It is complicated to tune for Spark workloads as each varies a lot. Here are several general tuning options on the most popular TPCH/TPC-DS benchmarking.
Spark have several options to control the batch size at different operators. We suggest to use bigger value as this will bring better cache efficiency especially for columnar processing.
--conf spark.sql.inMemoryColumnarStorage.batchSize=20480
--conf spark.sql.execution.arrow.maxRecordsPerBatch=20480
--conf spark.sql.parquet.columnarReaderBatchSize=20480
As Gazelle currently only supports hash based shuffle, it's recommended to use 1 or 2 times shuffle partitions of the total HT cores in the cluster. e.g., there are 384 cores in the cluster, it's better to use spark.sql.shuffle.partitions = 384 or 768. It this way it's most efficient for Gazelle.

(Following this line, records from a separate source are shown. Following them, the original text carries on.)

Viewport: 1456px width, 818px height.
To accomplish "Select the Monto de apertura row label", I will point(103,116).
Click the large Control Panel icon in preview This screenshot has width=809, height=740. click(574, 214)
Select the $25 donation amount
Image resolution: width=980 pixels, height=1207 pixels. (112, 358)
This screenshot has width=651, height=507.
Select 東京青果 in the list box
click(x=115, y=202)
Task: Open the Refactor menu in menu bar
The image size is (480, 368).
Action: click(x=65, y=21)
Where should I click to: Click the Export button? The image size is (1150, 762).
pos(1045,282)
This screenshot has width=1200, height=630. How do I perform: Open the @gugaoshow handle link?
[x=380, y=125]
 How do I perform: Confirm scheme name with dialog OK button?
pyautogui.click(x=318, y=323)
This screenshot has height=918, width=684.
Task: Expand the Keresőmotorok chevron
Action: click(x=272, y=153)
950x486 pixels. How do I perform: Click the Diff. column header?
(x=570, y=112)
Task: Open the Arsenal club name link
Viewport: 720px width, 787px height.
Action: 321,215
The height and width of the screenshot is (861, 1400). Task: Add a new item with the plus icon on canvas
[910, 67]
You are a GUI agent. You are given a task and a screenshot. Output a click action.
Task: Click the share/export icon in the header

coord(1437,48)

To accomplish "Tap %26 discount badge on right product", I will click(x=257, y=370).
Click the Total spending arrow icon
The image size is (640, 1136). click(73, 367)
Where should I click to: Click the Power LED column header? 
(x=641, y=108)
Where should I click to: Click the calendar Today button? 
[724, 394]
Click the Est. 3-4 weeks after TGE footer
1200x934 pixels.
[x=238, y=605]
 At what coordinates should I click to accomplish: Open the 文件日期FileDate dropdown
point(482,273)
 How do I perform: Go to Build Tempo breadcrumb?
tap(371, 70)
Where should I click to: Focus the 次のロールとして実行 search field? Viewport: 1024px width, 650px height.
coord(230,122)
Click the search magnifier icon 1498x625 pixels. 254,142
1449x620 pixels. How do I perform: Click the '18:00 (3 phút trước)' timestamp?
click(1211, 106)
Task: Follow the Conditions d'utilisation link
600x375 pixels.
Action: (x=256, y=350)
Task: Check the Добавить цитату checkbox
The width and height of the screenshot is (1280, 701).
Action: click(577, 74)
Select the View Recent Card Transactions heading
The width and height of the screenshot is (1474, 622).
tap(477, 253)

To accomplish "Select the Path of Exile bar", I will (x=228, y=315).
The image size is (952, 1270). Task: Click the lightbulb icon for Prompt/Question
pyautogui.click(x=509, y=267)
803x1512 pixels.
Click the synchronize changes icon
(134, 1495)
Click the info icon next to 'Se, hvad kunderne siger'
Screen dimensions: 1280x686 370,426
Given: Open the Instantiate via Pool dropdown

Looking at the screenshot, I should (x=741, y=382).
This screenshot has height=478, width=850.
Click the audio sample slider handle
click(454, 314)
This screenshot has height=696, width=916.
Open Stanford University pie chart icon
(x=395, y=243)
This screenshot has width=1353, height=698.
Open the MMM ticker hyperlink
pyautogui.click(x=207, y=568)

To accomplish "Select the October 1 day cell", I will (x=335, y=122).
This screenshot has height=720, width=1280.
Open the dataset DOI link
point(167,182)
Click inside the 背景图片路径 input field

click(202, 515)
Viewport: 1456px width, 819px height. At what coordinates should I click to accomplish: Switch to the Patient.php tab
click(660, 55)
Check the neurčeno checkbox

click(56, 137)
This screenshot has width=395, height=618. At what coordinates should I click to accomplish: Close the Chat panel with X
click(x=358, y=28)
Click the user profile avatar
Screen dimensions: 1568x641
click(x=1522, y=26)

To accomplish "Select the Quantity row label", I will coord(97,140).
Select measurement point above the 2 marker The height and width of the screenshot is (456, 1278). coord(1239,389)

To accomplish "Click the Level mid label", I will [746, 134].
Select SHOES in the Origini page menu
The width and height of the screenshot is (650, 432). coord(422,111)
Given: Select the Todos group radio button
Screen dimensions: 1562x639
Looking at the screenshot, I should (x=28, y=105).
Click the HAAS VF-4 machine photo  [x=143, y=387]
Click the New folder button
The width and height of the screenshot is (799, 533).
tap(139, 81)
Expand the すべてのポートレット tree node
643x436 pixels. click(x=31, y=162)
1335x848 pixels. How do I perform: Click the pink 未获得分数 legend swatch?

Unlike Spark, most of the memory usage in Gazelle would be off-heap based. So a big off-heap is recomended. There are still some small objects in On-heap thus a proper sized on-heap is also required. We are recommending below configurations for memory related settings.
--executor-cores 6
--executor-memory 6g // on-heap memory: 1G per core
--conf spark.executor.memoryOverhead=384 // not used, 384M should be enough
--conf spark.memory.offHeap.enabled=true // enable off-heap thus Spark can control the memory
--conf spark.memory.offHeap.size=15g // a big off-heap is required
On non-partiton tables, it's better to set the number of files to times of total HT cores in your cluster, e.g., there are 384 cores in your cluster, we'd better to set the file numbers to 2x384 or 3x384 to ensure. In this way Spark would only issue one task for each file(together with spark.sql.files.maxPartitionBytes option).
Note the spark.sql.files.maxRecordsPerFile will also split the files in to smaller ones. We may just disable this feature to -1.